§ **WHAT TO WORK ON**
1. According to the abstract on estimating vehicle queue length, what accuracy did the link overflow classification model reach?
2. Write the next part of the abstract on estimating vehicle queue length, beginning after its final sentence.

The purpose of this study was to construct an artificial intelligence model that learns and estimates the relationship between vehicle queue length and link travel time in urban areas. The vehicle queue length estimation model is modeled by three models. First of all, classify whether vehicle queue is a link overflow and estimate the vehicle queue length in the link overflow and non-overflow situations. Deep learning model is implemented as Tensorflow. All models are based DNN structure, and network structure which shows minimum error after learning and testing is selected by diversifying hidden layer and node number. The accuracy of the vehicle queue link overflow classification model was 98%, and the error of the vehicle queue estimation model in case of non-overflow and overflow situation was less than 15% and less than 5%, respectively. The average error per link was about 12%. Compared with the detecting data-based method, the error was reduced by about 39%.

§ **EXTRACTED RECORDS**
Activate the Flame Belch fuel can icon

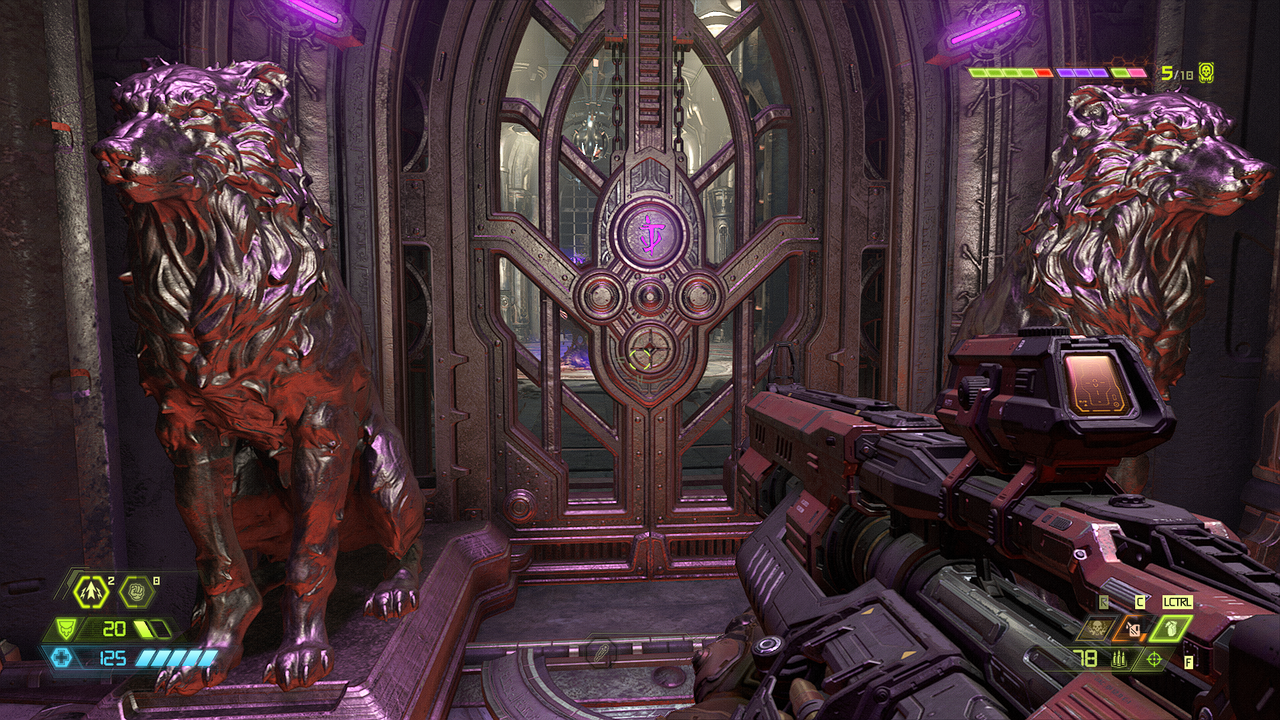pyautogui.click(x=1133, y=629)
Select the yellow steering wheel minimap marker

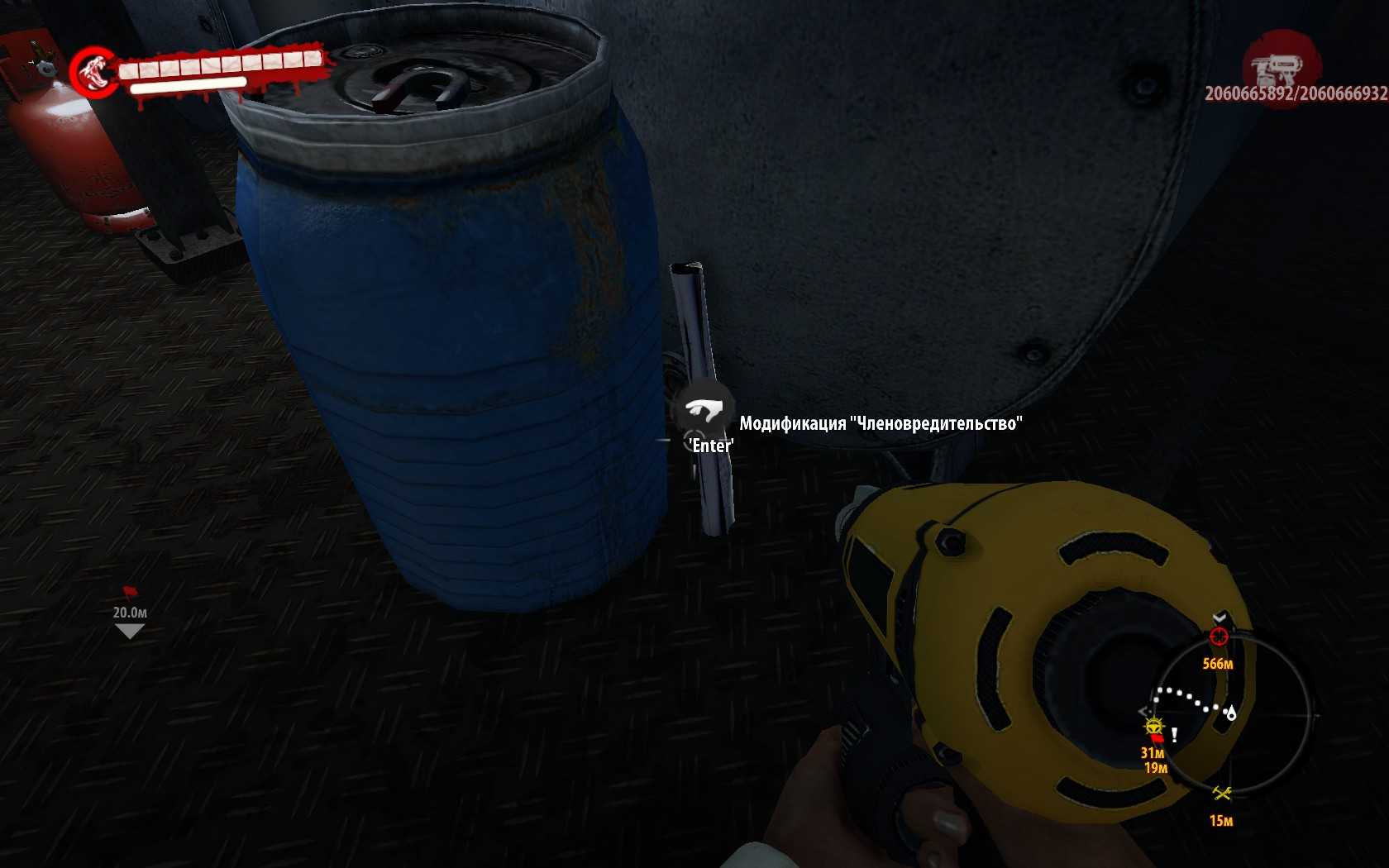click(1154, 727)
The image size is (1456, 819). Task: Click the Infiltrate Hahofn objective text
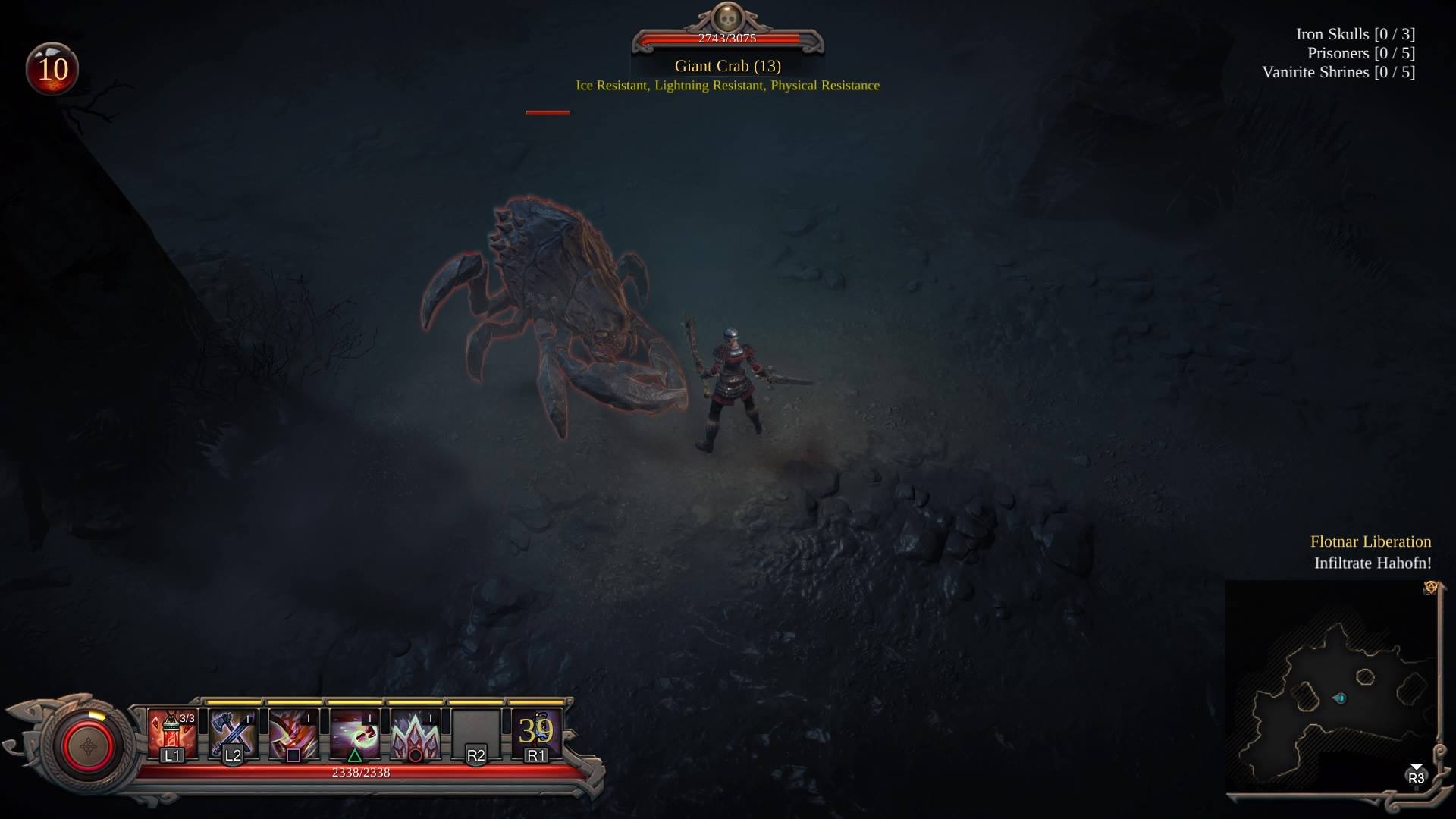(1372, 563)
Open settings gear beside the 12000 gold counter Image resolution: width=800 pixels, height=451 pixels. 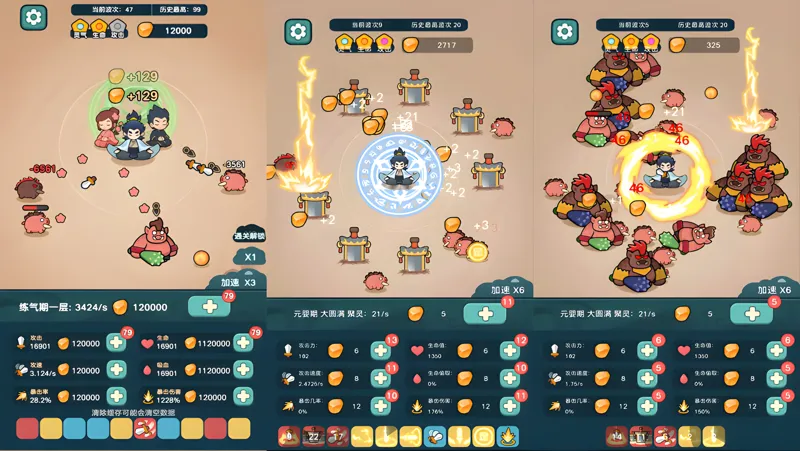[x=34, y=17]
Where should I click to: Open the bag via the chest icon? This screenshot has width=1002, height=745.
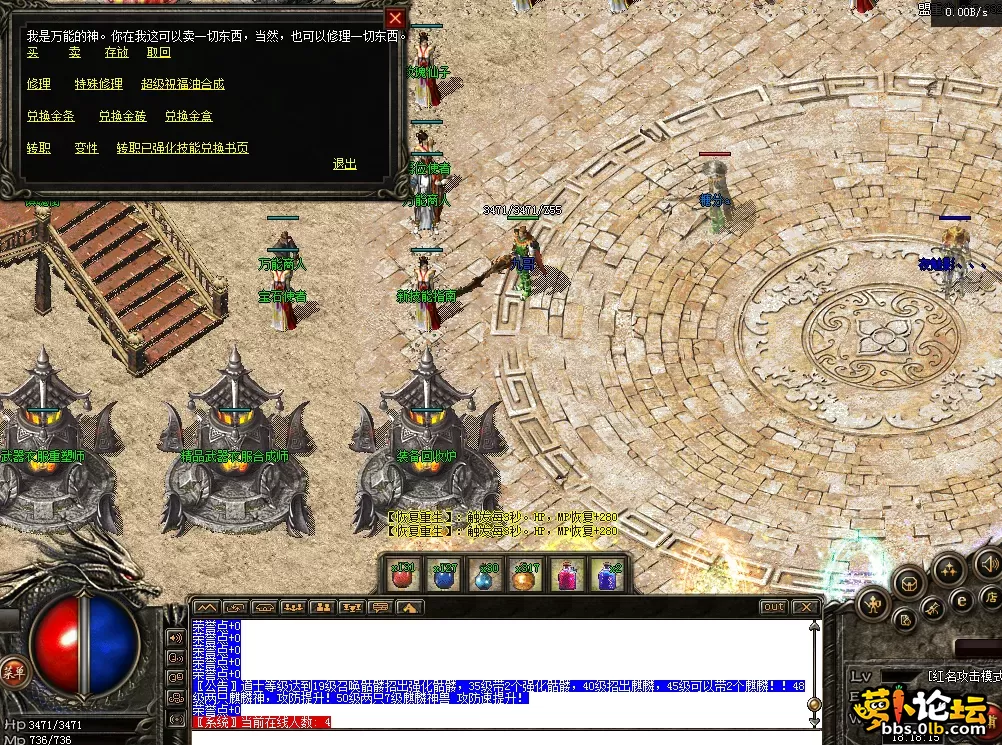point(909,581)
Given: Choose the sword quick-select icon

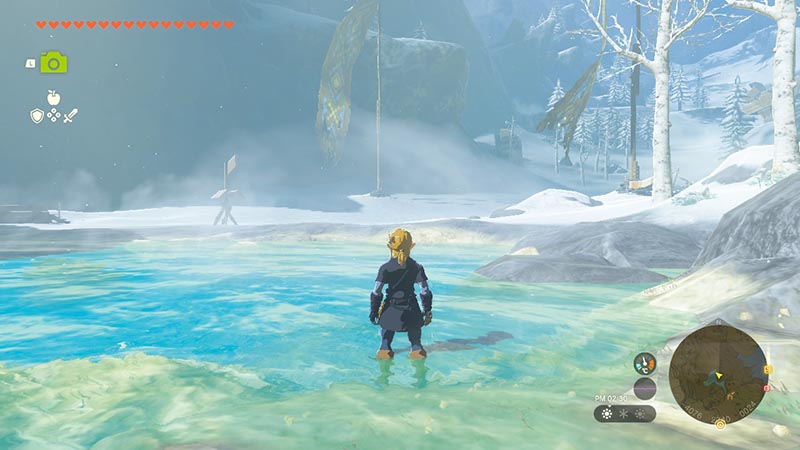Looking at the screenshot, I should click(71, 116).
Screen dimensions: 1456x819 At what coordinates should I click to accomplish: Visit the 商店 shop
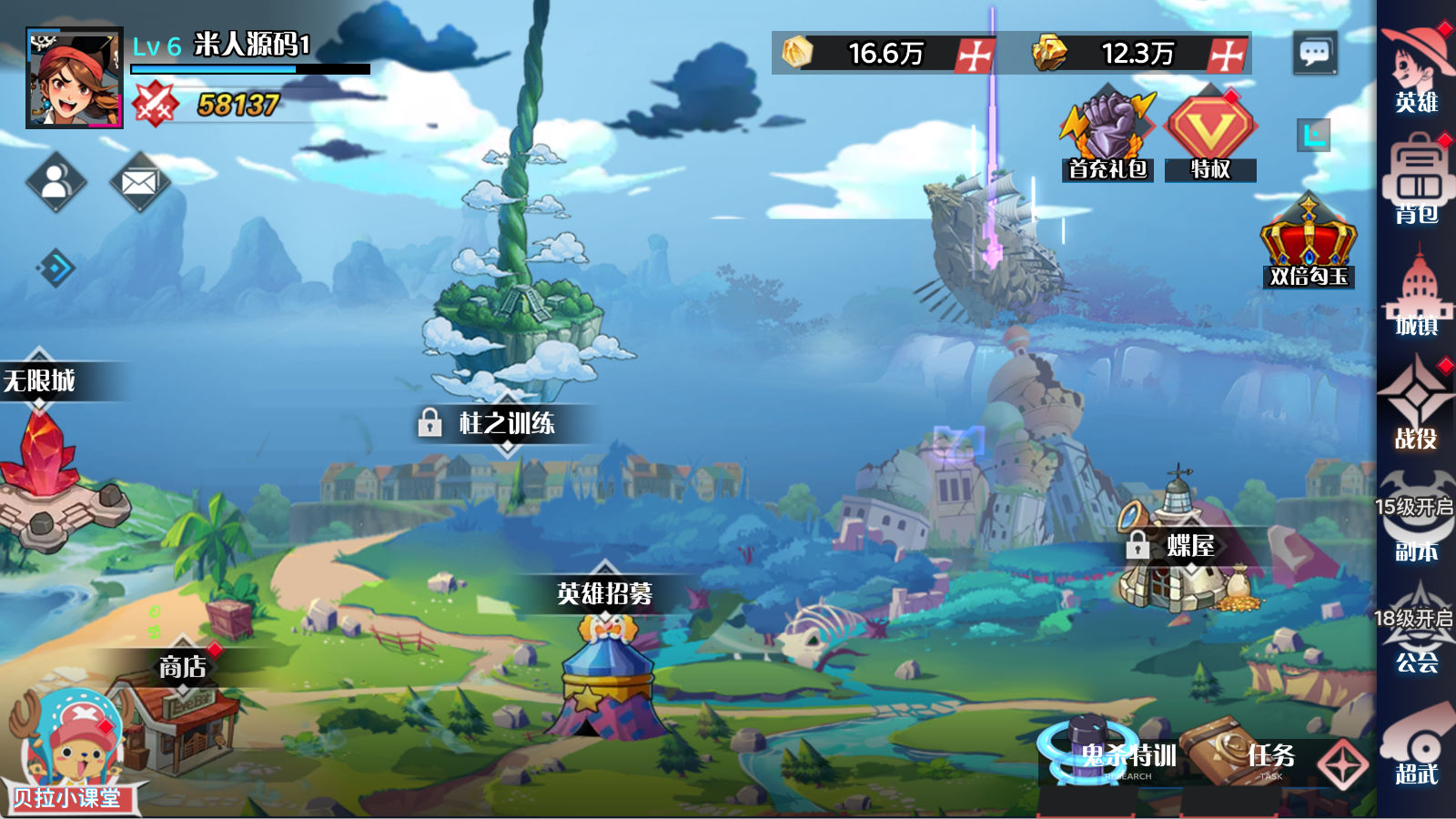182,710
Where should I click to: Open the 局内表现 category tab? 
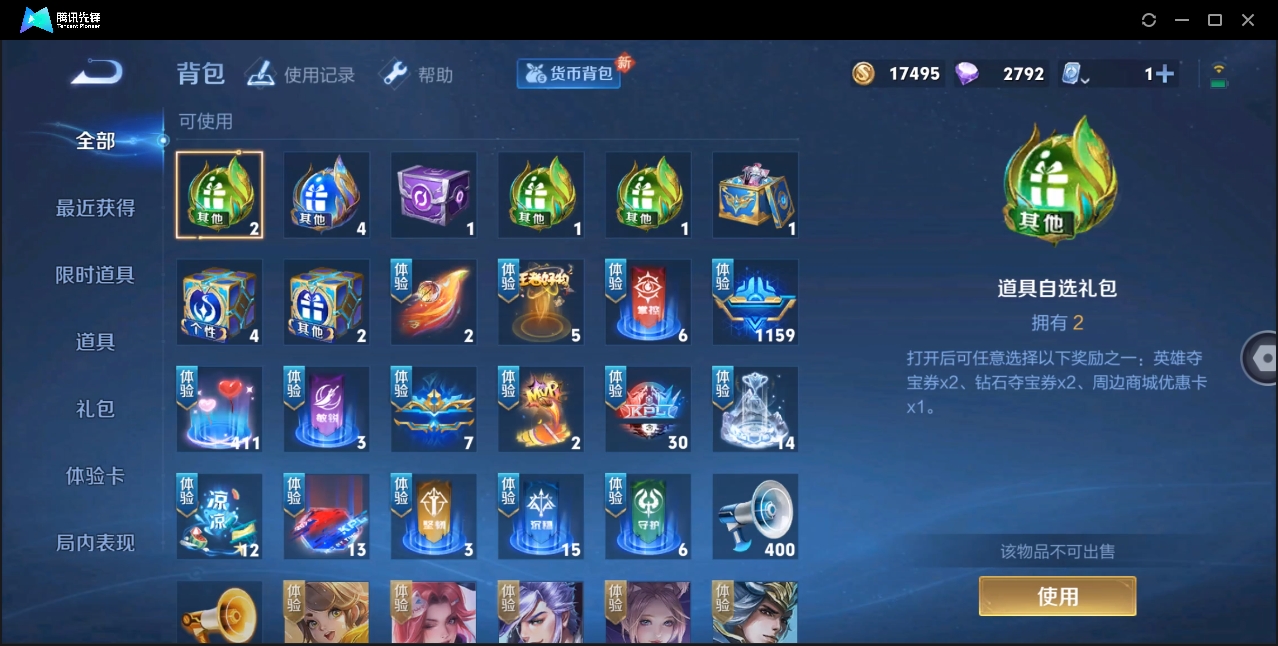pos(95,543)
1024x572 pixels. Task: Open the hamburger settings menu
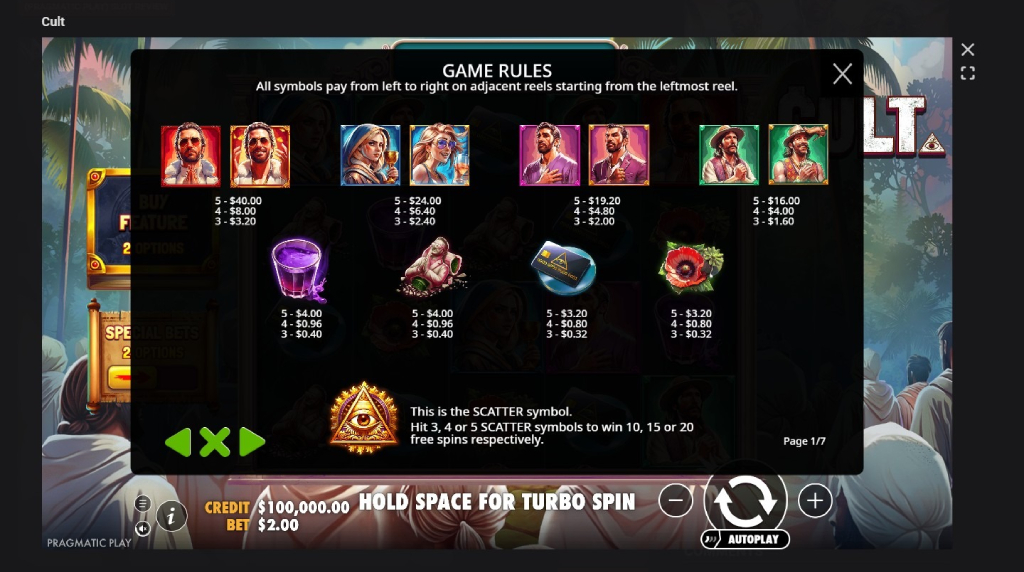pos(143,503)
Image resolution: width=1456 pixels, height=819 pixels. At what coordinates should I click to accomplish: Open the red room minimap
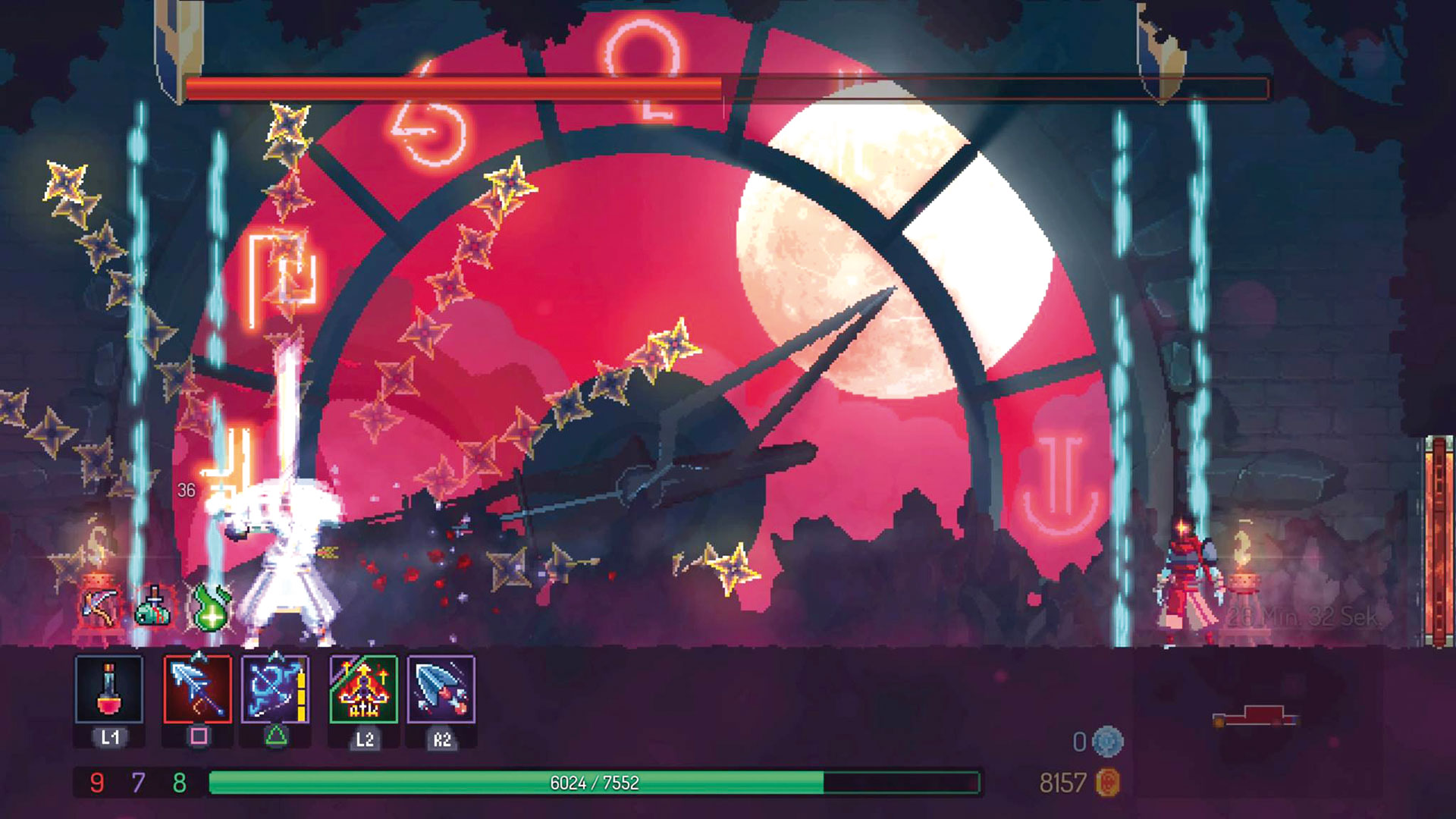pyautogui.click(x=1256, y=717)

§ **ANSWERS FOR THIS EXERCISE**
1. 98%

2.
본 연구는 교통운영 개선에 필요한 빅데이터 및 인공지능 모델 개발의 일환으로서, 도시부의 링크통행시간 및 통과교통량 등 가용 데이터 등을 이용하여 교통변수로 활용도가 높은 차량대기길이와의 관계를 딥러닝(Deep Learning)을 통해 학습하고 추정하는 인공지능 모델을 구축하는 것을 목표로 하였다. 차량대기길이 추정모형은 데이터 분석결과를 토대로 하여 우선 차량대기길이의 링크 초과여부를 분류한 후 링크 초과 및 링크 미초과 상황에서의 차량대기길이 추정하는 3개의 모형으로 모델링하였다. 딥러닝 모형은 텐서플로우로 구현하였으며, 모든 모형은 DNN 구조로서 은닉층과 노드 개수를 다양화하여 학습 및 테스트 후 최소 오차를 나타내는 네트워크 구조를 선정하였다. 차량대기길이 링크 초과여부 분류 모형은 약 98%의 정확도를 나타냈으며, 미초과 모형은 15% 미만, 초과 모형은 5% 미만의 오차를 각각 나타내었다. 링크별 평균 오차는 12%로 도출되었다. 이를 기존 검지기 데이터 기반의 방식과 비교한 결과 오차가 약 39% 감소된 것으로 분석되었다.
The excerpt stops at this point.